__WHAT YOU ARE ASKED TO DO__: Write out every line of the material below again, requests included, and raise each number in the coordinate answers by 67. Leave the pictures out.

Lines of data

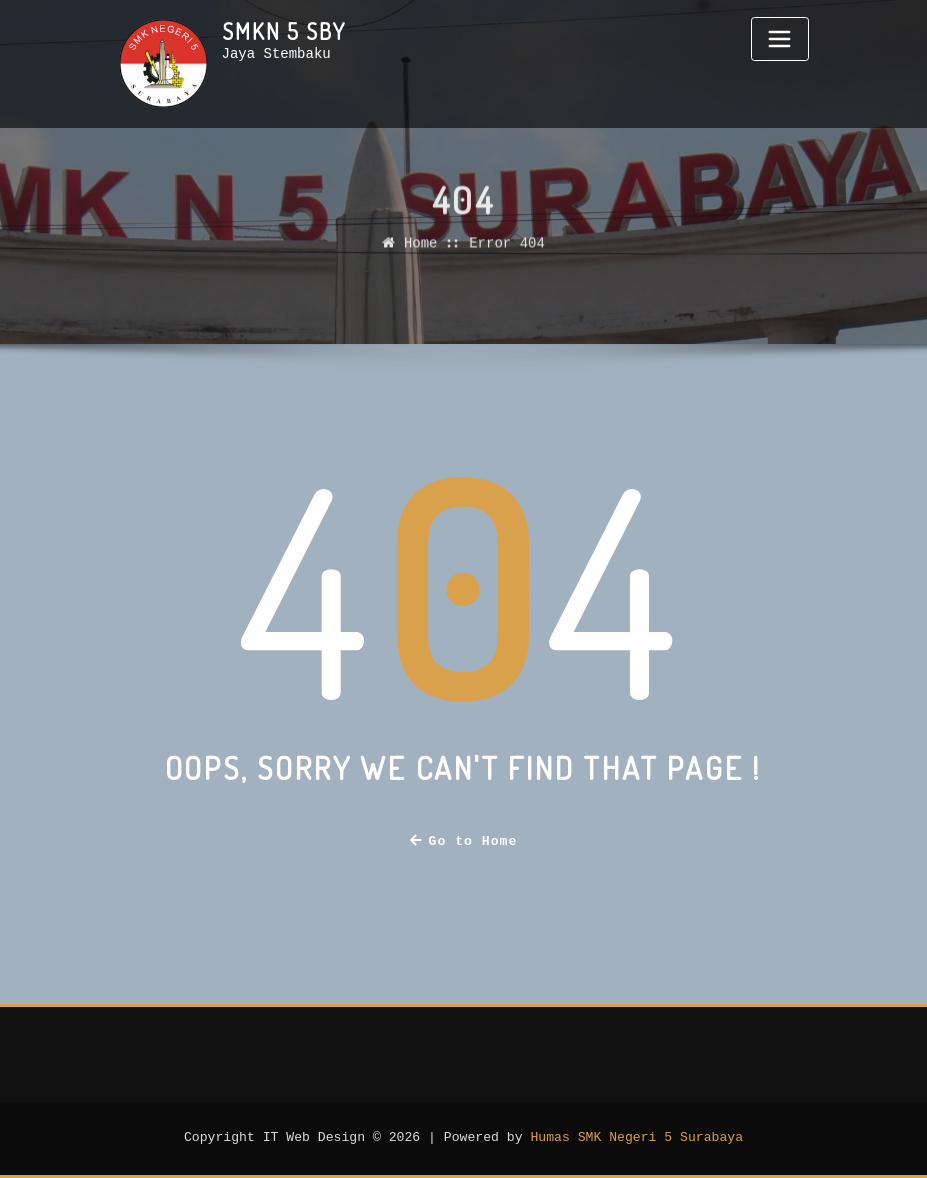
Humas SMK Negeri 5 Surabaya (636, 1138)
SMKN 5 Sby (284, 31)
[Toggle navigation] (780, 39)
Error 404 (507, 255)
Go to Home (464, 842)
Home (421, 255)
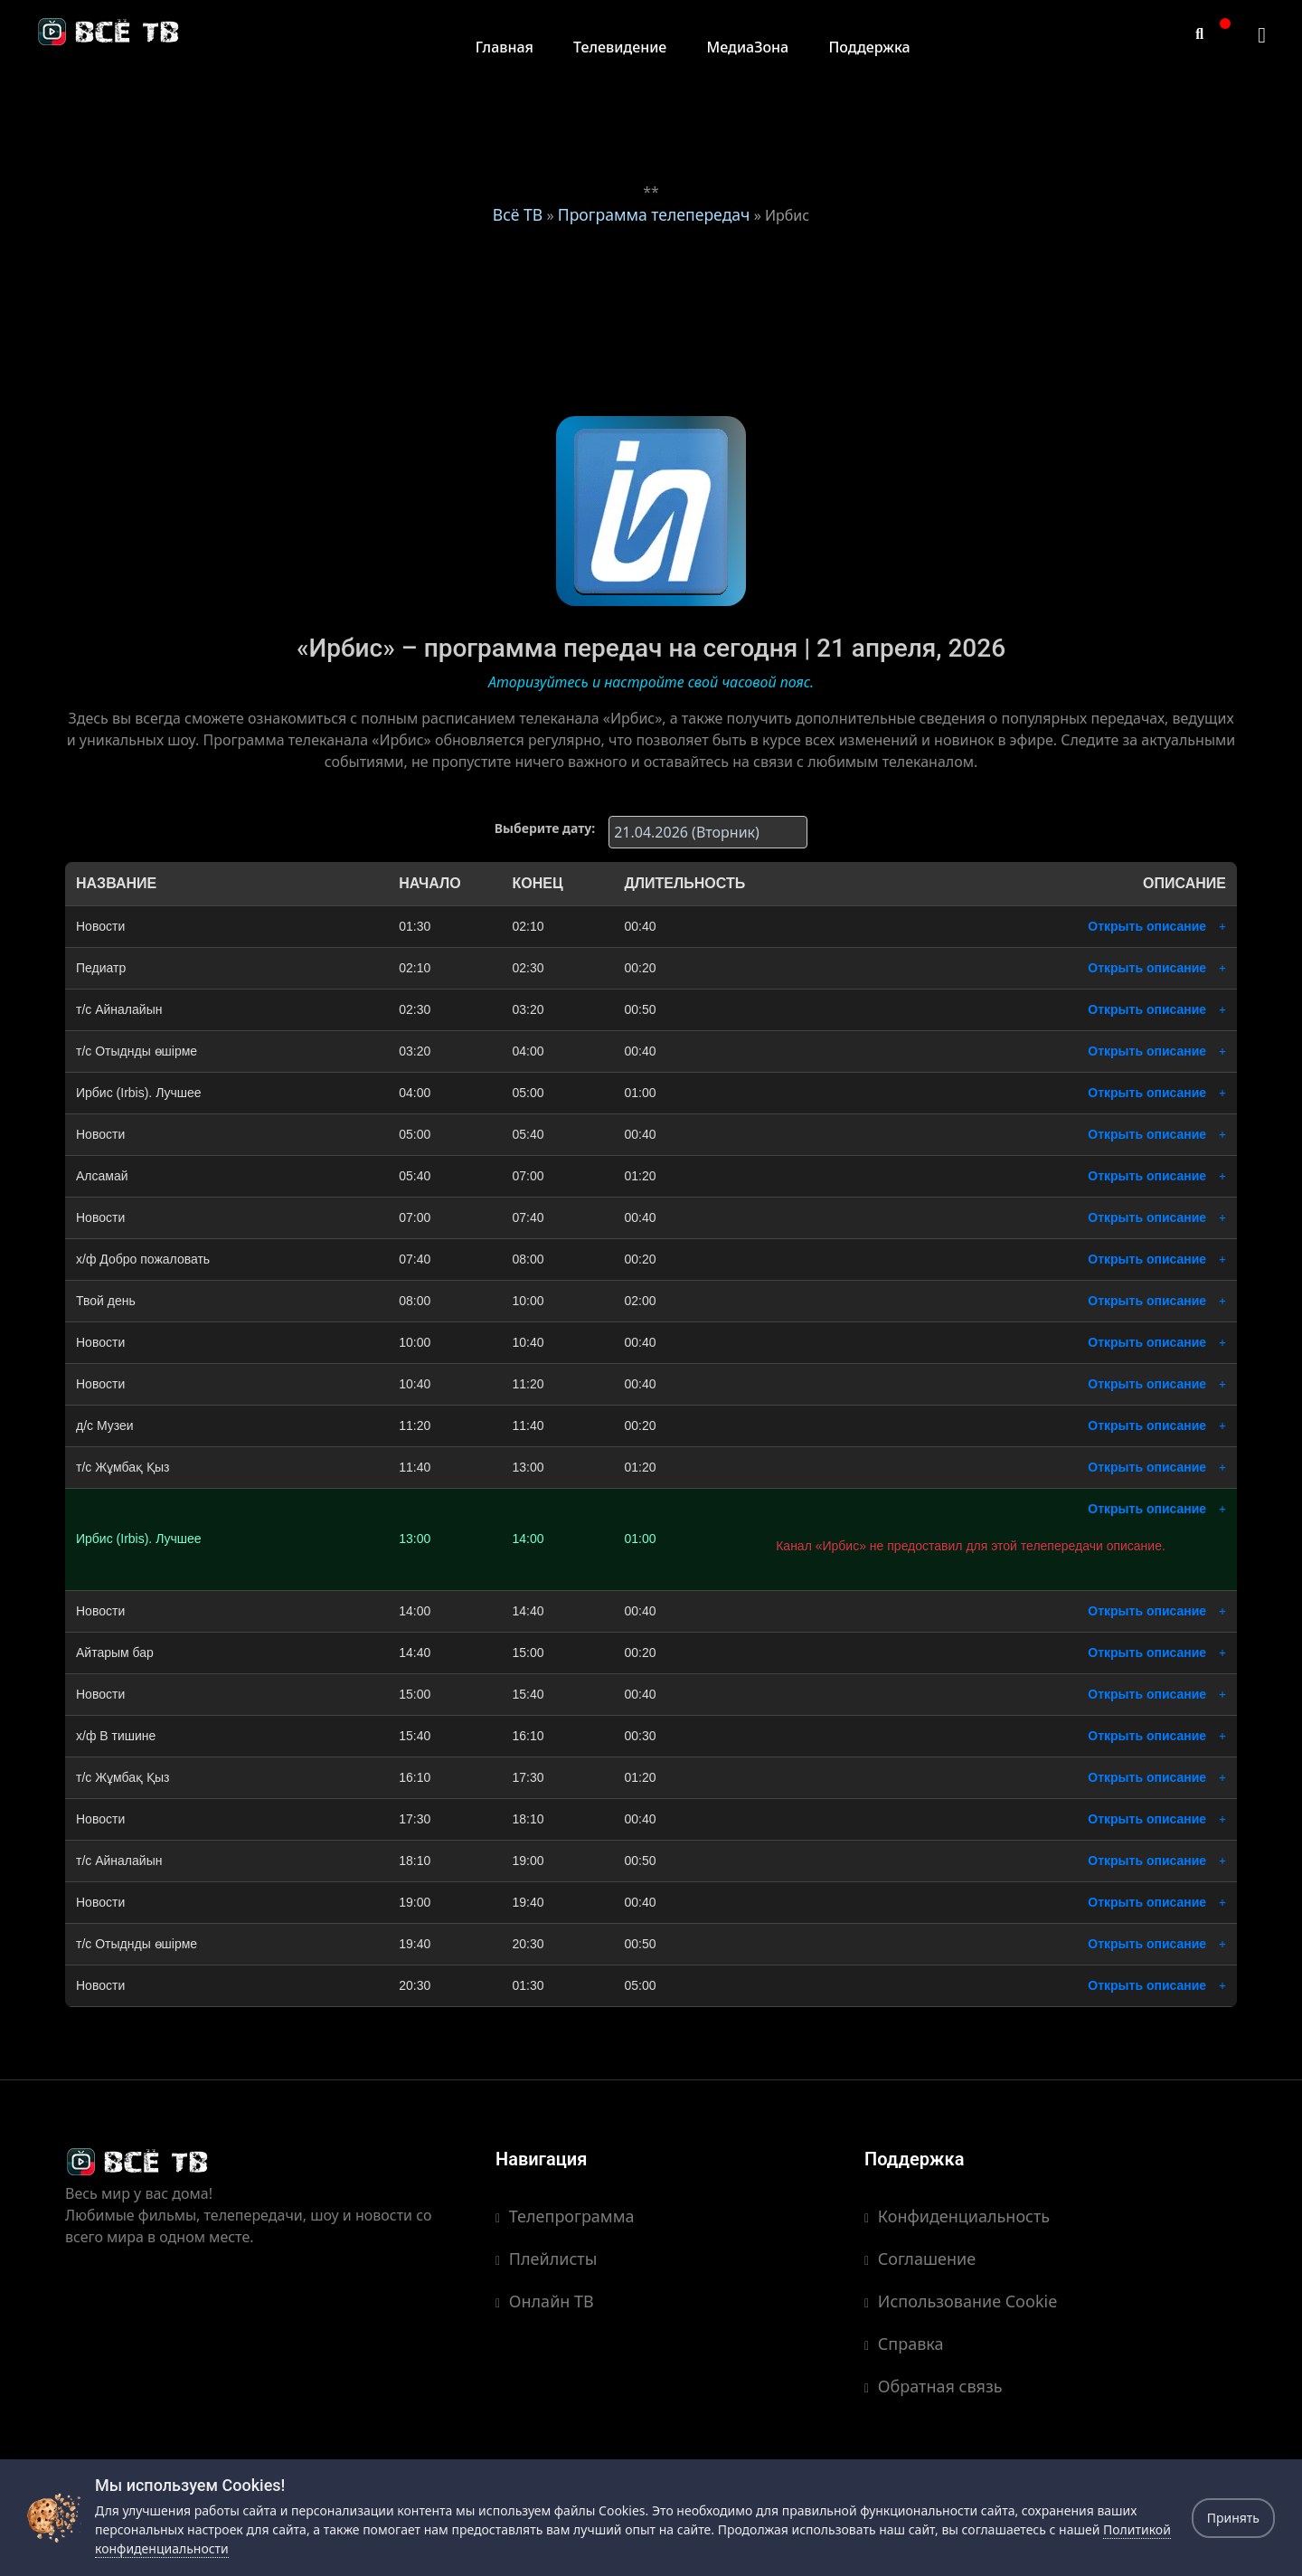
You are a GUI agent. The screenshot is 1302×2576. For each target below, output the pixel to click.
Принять (1233, 2517)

__EXERCISE RESULT__:
Humas SMK Negeri 5 Surabaya (703, 1205)
SMKN 5 Sby (351, 98)
[Toggle navigation] (847, 106)
Error 404 (574, 322)
Go to Home (531, 909)
Home (488, 322)
You are a GUI agent. The screenshot is 1302×2576. For each target below, output the pixel to click.
Принять (1300, 2584)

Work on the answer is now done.